The structure of the input/output parameters introduced several benefits, with improved usability, reduced storage for simulation results, and the possibility to integrate additional features such as barriers (see Appendix A for details). All of these effects are particularly beneficial when running a large number of simulations, for example, during the creation of long-term hazard maps, where the impact of computational times and storage requirements scale with the number of simulations (in the order of hundreds of thousands).

Finally, the GPU implementation increased the execution efficiency and further speeded up the simulations, with the 2006 debris flow and the three days of the 2018 eruption performed in 2 and 3 s, respectively. From Figure 6, it is evident that, at each given resolution, the average CPU runtimes were essentially constant (independent of the growing number of active cells during the simulation), while the average GPU runtime steadily decreased. This indicates that, while the CPU was saturated (all computational resources were fully in-use during the simulation), the GPU was not, even with hundreds of thousands of active cells. This was expected since millions of work-items are needed to saturate modern GPUs. It also can be noted that even though the CPU was always saturated, an improvement in average computational runtimes was observed at higher resolution. This may be explained by the different density in actually active cells within the active region at different resolutions.

The main limitation of GPUs compared to CPUs is the fixed, limited amount of RAM. This can be worked around using a multi-GPU code [50], but on modern GPUs, this has never actually been an issue in practical applications, since GPUFLOW is normally operated at moderately low resolutions (5 m or 10 m), and even an automaton with 1 m cells spanning the 12 km × 8 km area of the central edifice of Mt Etna fit in less than 4 GB of RAM.

6. Conclusions

Mathematical modeling represents a powerful tool for forecasting the area affected by geophysical flows and assessing the associated hazard and risk.
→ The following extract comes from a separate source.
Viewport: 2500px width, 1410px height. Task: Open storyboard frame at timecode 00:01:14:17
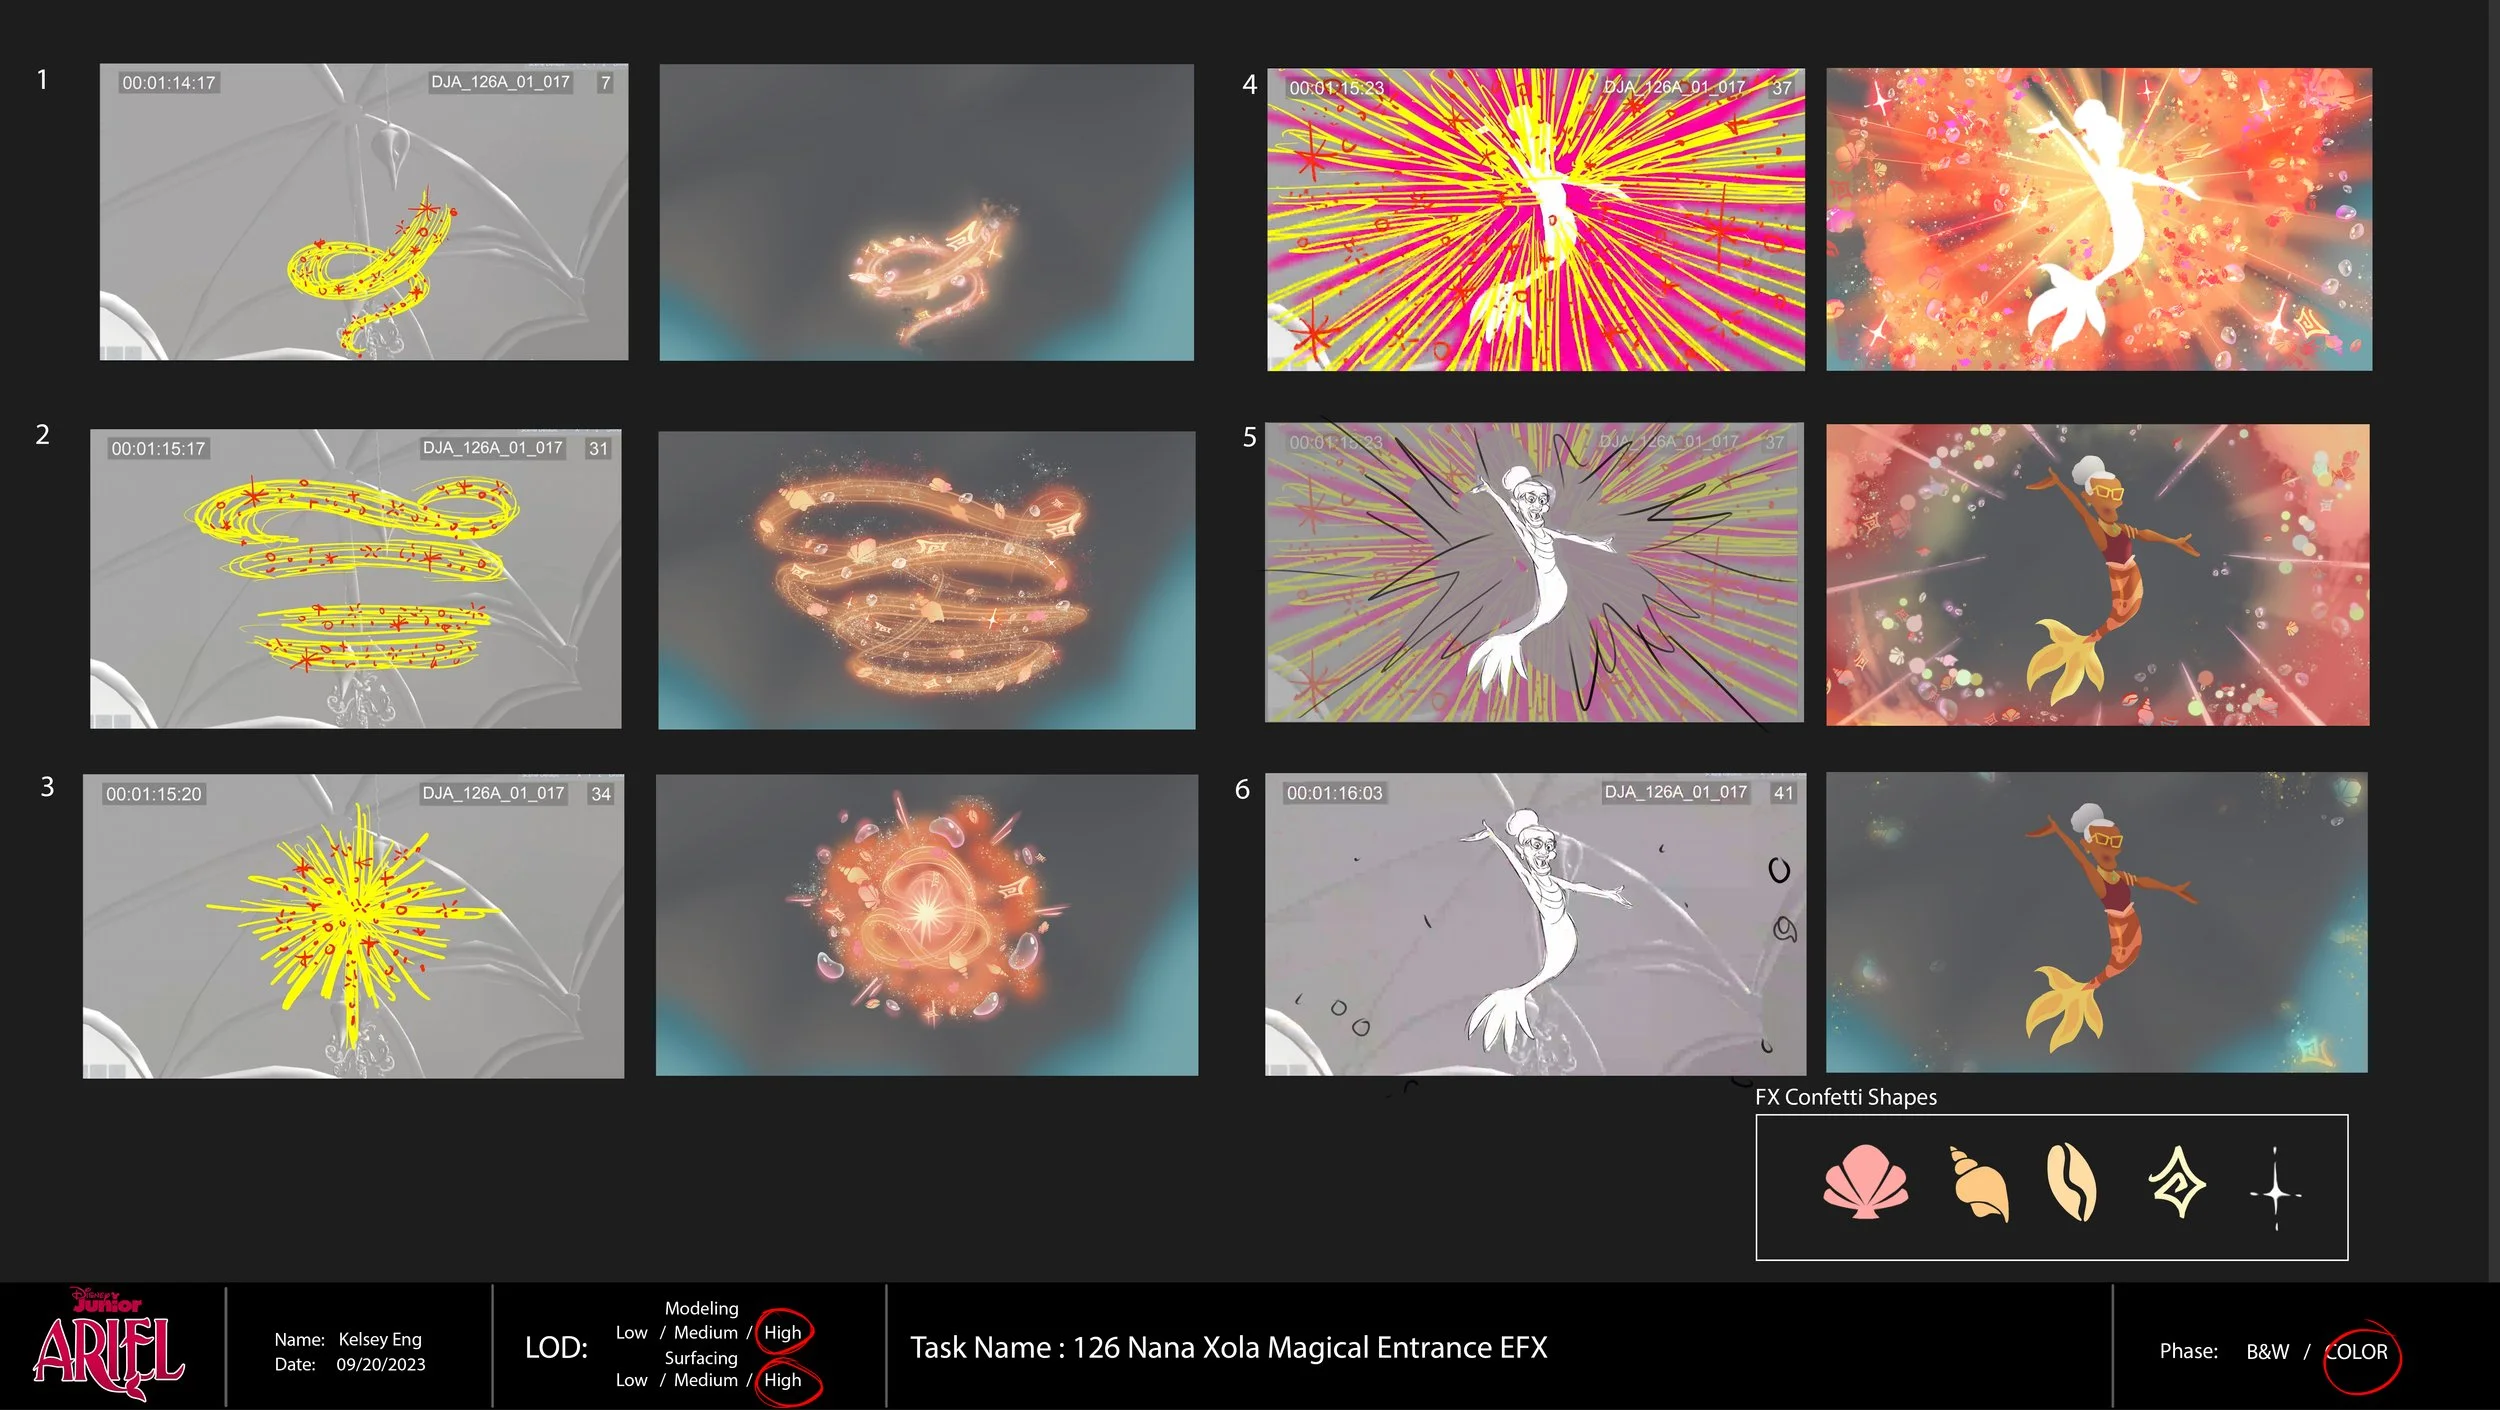(x=364, y=212)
The improvements to GPUFLOW presented in this paper expand the scope of application of the model to a wider range of geophysical flows and can improve the accuracy of the simulation in many circumstances by taking into account additional factors that can affect the flow emplacement. The validation carried out on two real events, debris flow in the Dolomites and lava flow from the Etna volcano, confirmed the overall reliability of the model for these two kinds of geophysical flows and assessed the numerical robustness of its implementation.

The model is currently able to simulate debris and lava flows under specific assumptions and conditions. For example, the simulation of debris flows neglects the temperature of the material and the variation in the material composition during the event. Moreover, lava flows are subject to strong thermal effects, including phase transition, which can cause the formation of levees, crusts, and tunnels. These phenomena, which are currently not considered, are fundamental for hazard purposes, possibly impacting flow emplacement and redirecting the flow.

GPUFLOW is actively maintained and updated to introduce new features and optimizations. Future topics of research will include an automatic calibration of the geometric bias coefficient based on the local slope of the terrain. The simulation of debris flow will be validated by using other real test cases, with measured detached niches and deposits and different transported materials. Different rheological models will also be considered in order to allow GPUFLOW to cover a wider range of geophysical flows, including different types of landslides.